Pay a visit to the Botanic Gardens, an expansive public park tucked inside the city centre. There are plenty of restaurants in this area, so I’d recommend getting food-to-go and eating it on the grass. Adjacent to the gardens is Queen’s University Belfast, Northern Ireland’s most prestigious university, with an elegant red-brick campus. 

Aptly nicknamed ‘The Iceberg’ by locals, the Titanic Belfast Museum towers over the heart of Belfast docks. The world-class interactive museum tells the story of the Titanic. Belfast takes great pride in its once-enormous ship-building industry, and if you look to the sky, you’ll see Samson and Goliath, the two giant cranes that built the ships.  

Giant's Causeway 

At Giant’s Causeway, 40,000 hexagonal columns lead into the sea. The formation makes for a perfect summer visit and on a clear day you can see Scotland on the horizon. You can park for free at the visitor centre and take a 15-minute stroll down the sea.  

There is also a bus tour from Belfast which offers a convenient way to and from the Causeway, complemented by a local guide. Public transport will take just over two hours from Belfast, first travelling to the village of Bushmills and then taking the free shuttle bus to the Giant’s Causeway visitor centre.  

I like to take a picnic to eat on one of the benches dotted along the seafront or walk down the coast to Runkerry Beach. Look out for the famous columns that look like chimney stacks and rise 12 metres in the air. 

The Mourne Mountains

The Mourne Mountains stretch across the southern tip of Northern Ireland. I love the mountains because they’re great for hiking, cycling, or just a detour when driving between Dublin and Belfast.  

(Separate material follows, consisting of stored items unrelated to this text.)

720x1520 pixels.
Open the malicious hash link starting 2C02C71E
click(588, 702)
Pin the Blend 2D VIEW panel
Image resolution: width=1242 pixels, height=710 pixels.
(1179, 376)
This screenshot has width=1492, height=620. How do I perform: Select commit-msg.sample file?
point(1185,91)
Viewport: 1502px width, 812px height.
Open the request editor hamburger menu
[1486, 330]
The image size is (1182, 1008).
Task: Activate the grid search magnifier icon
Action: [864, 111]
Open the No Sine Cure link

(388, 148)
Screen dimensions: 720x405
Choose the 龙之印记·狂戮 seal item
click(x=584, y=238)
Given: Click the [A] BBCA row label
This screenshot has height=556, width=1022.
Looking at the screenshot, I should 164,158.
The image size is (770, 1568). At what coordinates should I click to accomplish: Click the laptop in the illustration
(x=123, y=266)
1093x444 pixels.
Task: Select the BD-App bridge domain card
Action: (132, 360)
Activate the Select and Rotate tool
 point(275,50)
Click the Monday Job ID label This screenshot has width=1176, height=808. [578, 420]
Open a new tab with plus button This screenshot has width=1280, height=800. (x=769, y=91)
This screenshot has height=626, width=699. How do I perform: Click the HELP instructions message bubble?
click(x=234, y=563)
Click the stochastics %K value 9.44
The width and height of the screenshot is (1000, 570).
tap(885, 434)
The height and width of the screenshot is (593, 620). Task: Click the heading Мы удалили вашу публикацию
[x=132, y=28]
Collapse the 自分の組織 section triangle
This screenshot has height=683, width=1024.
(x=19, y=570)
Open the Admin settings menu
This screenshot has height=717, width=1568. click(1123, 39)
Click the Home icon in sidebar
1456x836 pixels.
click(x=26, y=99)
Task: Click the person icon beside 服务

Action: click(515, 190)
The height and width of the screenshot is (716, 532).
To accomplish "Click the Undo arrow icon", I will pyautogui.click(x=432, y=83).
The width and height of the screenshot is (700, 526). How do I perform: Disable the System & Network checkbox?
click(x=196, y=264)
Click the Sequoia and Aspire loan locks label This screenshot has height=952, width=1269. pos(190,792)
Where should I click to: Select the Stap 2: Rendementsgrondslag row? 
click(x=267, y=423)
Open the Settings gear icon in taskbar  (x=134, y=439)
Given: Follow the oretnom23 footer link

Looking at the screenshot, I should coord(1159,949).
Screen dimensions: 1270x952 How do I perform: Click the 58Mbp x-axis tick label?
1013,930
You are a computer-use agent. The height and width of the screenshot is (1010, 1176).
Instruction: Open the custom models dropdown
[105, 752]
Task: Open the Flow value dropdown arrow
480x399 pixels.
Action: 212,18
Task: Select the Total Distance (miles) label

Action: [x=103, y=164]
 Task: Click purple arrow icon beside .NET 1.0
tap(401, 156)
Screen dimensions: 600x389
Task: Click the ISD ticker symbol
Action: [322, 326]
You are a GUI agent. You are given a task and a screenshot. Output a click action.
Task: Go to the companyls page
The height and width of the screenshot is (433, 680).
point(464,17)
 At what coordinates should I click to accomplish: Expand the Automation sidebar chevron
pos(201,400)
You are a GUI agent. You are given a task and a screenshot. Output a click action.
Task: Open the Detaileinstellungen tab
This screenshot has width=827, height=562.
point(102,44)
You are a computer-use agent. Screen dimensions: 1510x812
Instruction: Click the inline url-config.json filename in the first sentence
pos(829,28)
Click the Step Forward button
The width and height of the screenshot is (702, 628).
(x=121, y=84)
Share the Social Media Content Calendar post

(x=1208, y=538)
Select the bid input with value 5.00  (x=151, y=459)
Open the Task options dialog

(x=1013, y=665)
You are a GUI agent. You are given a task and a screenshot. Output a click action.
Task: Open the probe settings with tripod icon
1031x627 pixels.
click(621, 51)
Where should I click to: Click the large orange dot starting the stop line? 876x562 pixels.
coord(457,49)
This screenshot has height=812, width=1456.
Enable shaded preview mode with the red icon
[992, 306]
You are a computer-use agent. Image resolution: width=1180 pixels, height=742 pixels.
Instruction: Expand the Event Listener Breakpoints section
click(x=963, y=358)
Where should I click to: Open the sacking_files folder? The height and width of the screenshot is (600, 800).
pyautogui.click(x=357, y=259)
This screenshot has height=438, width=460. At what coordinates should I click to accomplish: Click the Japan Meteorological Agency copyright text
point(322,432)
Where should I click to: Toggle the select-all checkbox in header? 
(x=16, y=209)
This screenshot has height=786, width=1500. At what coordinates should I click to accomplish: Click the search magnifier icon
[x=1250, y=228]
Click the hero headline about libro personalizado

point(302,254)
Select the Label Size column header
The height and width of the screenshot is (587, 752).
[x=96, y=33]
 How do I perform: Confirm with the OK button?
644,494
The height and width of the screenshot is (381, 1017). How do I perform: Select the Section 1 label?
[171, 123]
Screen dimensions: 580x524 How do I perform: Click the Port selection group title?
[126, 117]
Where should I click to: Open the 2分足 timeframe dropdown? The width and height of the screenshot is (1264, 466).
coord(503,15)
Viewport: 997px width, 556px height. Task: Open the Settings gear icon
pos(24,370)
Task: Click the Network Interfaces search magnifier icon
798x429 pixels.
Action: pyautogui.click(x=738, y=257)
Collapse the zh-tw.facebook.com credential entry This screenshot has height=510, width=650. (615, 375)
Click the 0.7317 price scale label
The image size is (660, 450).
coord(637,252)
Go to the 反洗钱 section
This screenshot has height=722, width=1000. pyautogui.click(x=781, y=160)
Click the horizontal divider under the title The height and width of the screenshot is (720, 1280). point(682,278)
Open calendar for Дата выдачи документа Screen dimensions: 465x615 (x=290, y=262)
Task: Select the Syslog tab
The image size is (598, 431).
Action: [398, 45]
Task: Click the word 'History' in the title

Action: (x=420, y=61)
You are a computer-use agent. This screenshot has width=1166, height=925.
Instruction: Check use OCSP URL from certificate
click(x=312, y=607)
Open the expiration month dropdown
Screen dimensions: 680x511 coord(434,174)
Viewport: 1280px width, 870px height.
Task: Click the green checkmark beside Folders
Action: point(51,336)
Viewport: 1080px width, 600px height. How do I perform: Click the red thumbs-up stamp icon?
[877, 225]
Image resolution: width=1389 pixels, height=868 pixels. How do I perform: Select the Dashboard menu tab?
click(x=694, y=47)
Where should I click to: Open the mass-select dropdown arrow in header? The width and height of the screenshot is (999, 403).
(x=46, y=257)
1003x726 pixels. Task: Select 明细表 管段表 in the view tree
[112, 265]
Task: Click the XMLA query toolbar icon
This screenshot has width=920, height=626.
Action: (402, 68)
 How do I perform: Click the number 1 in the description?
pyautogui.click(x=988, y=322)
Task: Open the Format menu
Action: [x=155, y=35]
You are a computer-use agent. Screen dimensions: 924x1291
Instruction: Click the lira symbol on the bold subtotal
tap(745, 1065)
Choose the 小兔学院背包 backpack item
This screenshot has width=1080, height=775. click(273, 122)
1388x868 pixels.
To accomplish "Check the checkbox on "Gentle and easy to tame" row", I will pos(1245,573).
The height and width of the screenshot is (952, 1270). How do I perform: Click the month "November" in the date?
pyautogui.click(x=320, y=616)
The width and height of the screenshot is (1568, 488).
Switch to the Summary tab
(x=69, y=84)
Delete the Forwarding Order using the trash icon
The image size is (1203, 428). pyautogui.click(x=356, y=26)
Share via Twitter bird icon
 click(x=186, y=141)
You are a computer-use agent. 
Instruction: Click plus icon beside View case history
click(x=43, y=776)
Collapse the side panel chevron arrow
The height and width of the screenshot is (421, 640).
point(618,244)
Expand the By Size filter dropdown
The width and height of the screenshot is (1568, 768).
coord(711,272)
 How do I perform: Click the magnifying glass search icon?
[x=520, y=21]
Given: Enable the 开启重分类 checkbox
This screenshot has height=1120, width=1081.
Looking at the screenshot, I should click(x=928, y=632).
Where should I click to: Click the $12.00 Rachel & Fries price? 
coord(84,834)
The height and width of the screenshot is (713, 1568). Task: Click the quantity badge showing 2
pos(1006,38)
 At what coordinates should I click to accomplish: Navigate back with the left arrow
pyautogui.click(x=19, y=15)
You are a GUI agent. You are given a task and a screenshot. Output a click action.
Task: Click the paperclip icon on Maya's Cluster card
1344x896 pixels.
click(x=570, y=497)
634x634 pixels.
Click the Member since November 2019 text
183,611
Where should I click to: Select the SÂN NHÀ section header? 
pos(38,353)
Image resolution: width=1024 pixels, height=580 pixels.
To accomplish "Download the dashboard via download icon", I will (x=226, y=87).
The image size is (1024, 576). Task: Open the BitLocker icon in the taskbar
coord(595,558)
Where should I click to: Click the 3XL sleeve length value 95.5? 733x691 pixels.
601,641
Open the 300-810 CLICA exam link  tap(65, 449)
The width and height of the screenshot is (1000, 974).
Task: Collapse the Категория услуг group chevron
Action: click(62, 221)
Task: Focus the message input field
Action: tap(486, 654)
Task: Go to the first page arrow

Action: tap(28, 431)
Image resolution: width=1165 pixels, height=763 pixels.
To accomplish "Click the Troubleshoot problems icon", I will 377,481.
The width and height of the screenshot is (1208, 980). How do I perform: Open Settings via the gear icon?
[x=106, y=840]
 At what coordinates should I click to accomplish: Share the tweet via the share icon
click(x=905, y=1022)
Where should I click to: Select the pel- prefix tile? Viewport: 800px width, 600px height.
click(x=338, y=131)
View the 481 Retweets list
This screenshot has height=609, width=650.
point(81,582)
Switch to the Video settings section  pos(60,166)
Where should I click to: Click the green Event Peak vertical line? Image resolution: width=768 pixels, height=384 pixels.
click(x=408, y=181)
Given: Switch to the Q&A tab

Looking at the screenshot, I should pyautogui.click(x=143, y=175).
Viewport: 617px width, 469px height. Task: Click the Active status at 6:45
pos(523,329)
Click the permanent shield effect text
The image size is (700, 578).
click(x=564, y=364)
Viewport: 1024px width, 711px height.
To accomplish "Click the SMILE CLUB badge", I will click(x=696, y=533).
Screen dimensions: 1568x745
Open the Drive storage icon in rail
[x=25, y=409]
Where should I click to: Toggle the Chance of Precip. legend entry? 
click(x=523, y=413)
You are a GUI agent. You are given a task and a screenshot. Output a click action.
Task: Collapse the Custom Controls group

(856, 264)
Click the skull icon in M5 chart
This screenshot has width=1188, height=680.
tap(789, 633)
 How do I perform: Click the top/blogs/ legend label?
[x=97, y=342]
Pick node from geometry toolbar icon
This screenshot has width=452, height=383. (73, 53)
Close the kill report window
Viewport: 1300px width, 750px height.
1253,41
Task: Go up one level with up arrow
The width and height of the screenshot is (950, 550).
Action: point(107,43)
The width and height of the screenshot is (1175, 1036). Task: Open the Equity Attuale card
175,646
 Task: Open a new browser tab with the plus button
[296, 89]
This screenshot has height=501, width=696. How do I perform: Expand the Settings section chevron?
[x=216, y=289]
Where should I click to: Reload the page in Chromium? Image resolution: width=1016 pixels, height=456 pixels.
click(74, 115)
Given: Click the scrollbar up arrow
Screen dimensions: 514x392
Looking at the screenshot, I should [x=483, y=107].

The nearest town is Newry, right on the border with the Republic of Ireland. Dublin students can take a quick bus ride to Newry and then rent bikes for a day trip in the mountains. Spelga Reservoir is a popular spot in the Mournes. When the water level goes down, the usually submerged road is revealed. If you’d like to extend your visit, you can camp along the idyllic Mourne coastal route. 


Dublin is split down the middle by the river Liffey – a cultural crossroads between the city’s British influence and its place as the vibrant, cosmopolitan Irish capital.  

Dublin attracts most of Ireland’s visitors on account of its position as Ireland’s undisputed metropolis, and for its rich history that dates to Celtic times. Both the North and South areas of the city offer plenty of culture, dining and nightlife options which keep Dublin in the international spotlight.  

Home to the ancient Trinity College Dublin, Ireland’s leading university and one of the city’s most visited landmarks, Dublin is a popular student destination. The city is known for its traditional pubs as well as its impressive music scene. Those looking for the most authentic Irish pubs should try Flannery’s, Ryan’s and Devitt's. 


Ireland’s greatest ancient masterpiece has to be Newgrange, the Celtic burial mound which predates the pyramids of Giza by nearly 1,000 years.  

The original construction of Newgrange has a mysterious past, but those lucky enough to coincide their visit with the winter solstice will marvel at the ingenious construction which enables the long passage running deep into the structure to flood with sunlight.  

Newgrange is a 30-minute drive from Dublin by car, or you can take a tour bus from O’Connell Street. 


In the north-eastern corner of the Republic of Ireland is the fishing village of Carlingford, where you’ll find traditional Irish pubs, plenty of cafes and restaurants offering some of the best Irish seafood, and stunning scenery.  

During the day, you can walk along the seafront and watch the fishing boats come in and out. You can’t miss King John’s Castle, a well-preserved ruin from the 12th century that sits by the waterfront.  

I recently stayed in Carlingford for a few nights with friends in a rented house on the beach. Every night we’d run down to the beach for a swim. There’s a huge choice of outdoor activities including the Skypark Adventure Centre and Slieve Foye hike. 


With incredible geography and culturally rich cities and towns, Ireland has everything you could want. Whether you take a reading week trip or head out for the weekend, there’s great things to explore.